TASK MATERIAL:
<<<<

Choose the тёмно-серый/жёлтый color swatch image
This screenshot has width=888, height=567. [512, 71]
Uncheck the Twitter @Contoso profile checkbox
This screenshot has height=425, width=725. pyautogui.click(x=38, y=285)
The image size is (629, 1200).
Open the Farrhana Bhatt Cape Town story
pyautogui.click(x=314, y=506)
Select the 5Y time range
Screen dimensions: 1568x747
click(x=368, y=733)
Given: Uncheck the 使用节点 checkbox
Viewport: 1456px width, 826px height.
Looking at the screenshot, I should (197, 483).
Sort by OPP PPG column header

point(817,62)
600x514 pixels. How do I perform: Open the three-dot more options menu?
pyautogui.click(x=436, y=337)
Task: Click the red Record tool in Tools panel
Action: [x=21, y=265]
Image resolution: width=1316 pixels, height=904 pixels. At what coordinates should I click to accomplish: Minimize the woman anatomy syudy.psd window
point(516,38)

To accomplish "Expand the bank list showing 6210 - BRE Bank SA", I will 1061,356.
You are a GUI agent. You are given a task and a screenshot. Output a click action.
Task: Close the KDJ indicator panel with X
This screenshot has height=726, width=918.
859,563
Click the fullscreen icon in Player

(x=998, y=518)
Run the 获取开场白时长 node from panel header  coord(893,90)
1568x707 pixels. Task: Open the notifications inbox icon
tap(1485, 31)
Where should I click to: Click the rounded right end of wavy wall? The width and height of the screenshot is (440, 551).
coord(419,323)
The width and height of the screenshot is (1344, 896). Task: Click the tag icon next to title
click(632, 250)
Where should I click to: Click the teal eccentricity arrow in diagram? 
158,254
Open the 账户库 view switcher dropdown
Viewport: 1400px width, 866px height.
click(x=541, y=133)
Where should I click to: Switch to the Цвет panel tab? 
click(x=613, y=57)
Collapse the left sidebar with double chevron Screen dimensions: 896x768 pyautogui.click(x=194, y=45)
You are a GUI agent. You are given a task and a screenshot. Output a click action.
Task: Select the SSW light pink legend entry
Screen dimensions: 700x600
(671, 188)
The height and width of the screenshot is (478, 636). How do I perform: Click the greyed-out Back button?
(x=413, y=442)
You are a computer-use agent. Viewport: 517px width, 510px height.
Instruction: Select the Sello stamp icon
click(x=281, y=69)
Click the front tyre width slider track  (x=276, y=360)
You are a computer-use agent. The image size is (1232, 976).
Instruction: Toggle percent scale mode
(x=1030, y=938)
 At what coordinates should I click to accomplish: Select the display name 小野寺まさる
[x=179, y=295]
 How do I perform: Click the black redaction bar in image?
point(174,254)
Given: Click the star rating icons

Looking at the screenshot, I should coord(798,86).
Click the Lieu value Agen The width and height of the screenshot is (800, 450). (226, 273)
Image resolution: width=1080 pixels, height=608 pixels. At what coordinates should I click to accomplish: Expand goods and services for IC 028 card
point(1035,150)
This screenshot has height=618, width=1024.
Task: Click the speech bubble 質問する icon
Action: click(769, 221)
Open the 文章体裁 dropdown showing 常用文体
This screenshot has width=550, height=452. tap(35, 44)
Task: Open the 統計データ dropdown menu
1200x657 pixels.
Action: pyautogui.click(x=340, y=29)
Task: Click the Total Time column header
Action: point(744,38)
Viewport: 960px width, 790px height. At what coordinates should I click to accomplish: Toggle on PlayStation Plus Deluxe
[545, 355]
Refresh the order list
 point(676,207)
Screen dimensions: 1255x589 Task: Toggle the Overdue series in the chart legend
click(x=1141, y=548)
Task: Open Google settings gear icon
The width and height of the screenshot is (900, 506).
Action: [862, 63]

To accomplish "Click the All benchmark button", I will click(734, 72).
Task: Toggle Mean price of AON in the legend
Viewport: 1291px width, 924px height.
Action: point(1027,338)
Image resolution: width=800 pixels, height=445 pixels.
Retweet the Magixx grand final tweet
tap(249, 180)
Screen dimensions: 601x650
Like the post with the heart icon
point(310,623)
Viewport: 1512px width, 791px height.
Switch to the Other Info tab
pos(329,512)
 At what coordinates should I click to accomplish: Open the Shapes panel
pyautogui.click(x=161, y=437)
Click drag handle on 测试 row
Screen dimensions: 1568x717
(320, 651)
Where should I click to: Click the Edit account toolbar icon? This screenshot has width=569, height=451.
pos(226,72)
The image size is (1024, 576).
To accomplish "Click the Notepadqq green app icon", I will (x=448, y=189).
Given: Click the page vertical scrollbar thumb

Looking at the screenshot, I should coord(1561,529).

>>>>

THE REQUEST: Rewrite the lines from the one containing "I will 1061,356." through the one containing "Collapse the left", inclusive, substituting "pane" for every "panel" and leaving everything else unchanged.

RESPONSE:
To accomplish "Expand the bank list showing 6210 - BRE Bank SA", I will 1061,356.
You are a GUI agent. You are given a task and a screenshot. Output a click action.
Task: Close the KDJ indicator pane with X
This screenshot has height=726, width=918.
859,563
Click the fullscreen icon in Player

(x=998, y=518)
Run the 获取开场白时长 node from pane header  coord(893,90)
1568x707 pixels. Task: Open the notifications inbox icon
tap(1485, 31)
Where should I click to: Click the rounded right end of wavy wall? The width and height of the screenshot is (440, 551).
coord(419,323)
The width and height of the screenshot is (1344, 896). Task: Click the tag icon next to title
click(632, 250)
Where should I click to: Click the teal eccentricity arrow in diagram? 
158,254
Open the 账户库 view switcher dropdown
Viewport: 1400px width, 866px height.
click(x=541, y=133)
Where should I click to: Switch to the Цвет pane tab? 
click(x=613, y=57)
Collapse the left sidebar with double chevron Screen dimensions: 896x768 pyautogui.click(x=194, y=45)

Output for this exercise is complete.